Methods: A total of 792 patients with ACS who underwent primary PCI of the ACS-causing culprit lesion were enrolled in the analysis. Post-hoc QFR analyses of 1320 non-culprit vessels were performed by investigators blinded to clinical outcome. Major adverse cardiovascular events (MACE), including all-cause mortality, non-fatal myocardial infarction, and ischemia-driven coronary revascularization within two years after the index ACS event were assessed. Patients were stratified into QFR-consistent and QFR-inconsistent PCI groups according to their QFR-results for non-culprit vessels. Group 1 “QFR-consistent PCI” consists of patients in whom all NCL with QFR ≤0.80 were treated by PCI at time of ACS or planned staged procedure and none of the NCL with QFR >0.80 were treated. The second group “QFR-inconsistent PCI” comprises patients with at least one revascularized non-culprit vessel with QFR >0.80 or at least one vessel with NCL QFR 0.80 which was not treated.

Results: The QFR-consistent PCI group comprised 646 patients, while the QFR-inconsistent PCI group included 146 patients. Patients with QFR-inconsistent PCI had a significantly higher risk for MACE (18.5% vs. 3.4%; hazard ratio (HR) 5.94, 95% confidence interval (CI) 3.38-10.43; p<0.001) mainly driven by non-fatal myocardial infarction (15.1% vs. 2.0%; HR 8.09, 95% CI 4.08-16.06; p<0.001) and ischemia-driven revascularization (5.5% vs. 1.2%; HR 4.82, 95% CI 1.81-12.84; p=0.001).
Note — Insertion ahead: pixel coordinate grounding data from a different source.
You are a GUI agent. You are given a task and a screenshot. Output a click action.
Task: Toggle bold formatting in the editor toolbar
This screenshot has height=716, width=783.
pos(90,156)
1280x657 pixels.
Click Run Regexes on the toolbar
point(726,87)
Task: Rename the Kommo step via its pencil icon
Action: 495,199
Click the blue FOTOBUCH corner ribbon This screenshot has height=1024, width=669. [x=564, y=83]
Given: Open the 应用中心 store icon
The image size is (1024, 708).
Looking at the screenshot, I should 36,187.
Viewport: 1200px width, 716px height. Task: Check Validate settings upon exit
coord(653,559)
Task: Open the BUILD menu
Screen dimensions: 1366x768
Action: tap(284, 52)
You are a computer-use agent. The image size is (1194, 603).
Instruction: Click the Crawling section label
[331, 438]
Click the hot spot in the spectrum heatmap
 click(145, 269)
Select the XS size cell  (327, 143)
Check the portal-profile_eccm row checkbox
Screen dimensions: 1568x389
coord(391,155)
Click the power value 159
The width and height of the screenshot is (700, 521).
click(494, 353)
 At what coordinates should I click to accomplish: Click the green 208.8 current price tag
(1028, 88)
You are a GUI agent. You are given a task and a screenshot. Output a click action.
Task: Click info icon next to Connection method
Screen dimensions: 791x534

Conclusions: The present study for the first time demonstrates a prognostic impact of QFR-consistent PCI of non-culprit lesions on clinical outcomes in patients with ACS and underlines the value of angiography-based functional assessment for personalized risk stratification and revascularization strategy in patients with ACS.